Required work:
Turn the data from the line containing "The height and" through the line containing "pyautogui.click(x=637, y=374)", both included, into a numbered list, omitting any blank lines.

Extracted data:

..........

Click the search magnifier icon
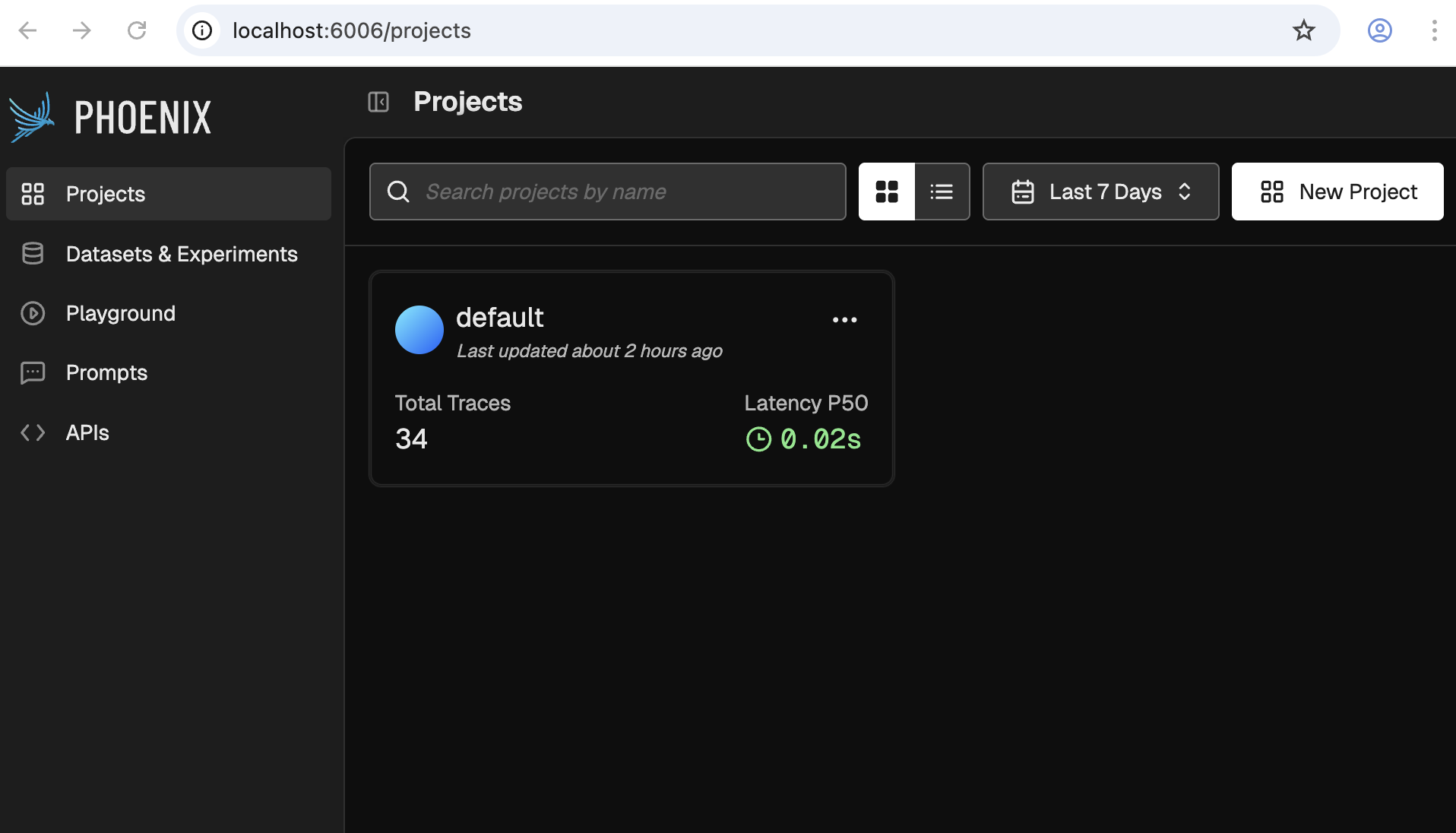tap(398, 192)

..........

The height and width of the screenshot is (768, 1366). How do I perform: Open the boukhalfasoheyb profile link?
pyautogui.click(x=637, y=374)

..........

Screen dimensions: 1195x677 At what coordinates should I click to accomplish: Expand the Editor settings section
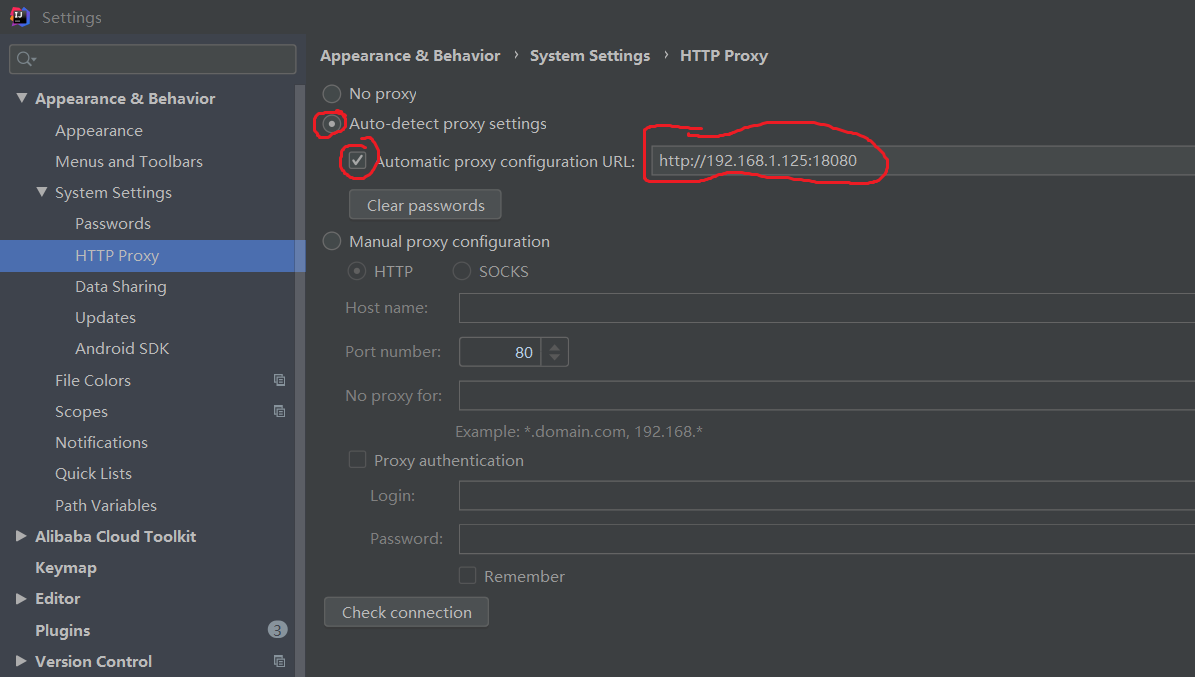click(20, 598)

..........

The response:
1. The height and width of the screenshot is (768, 1366). How do I perform: Open the boukhalfasoheyb profile link?
2. pyautogui.click(x=637, y=374)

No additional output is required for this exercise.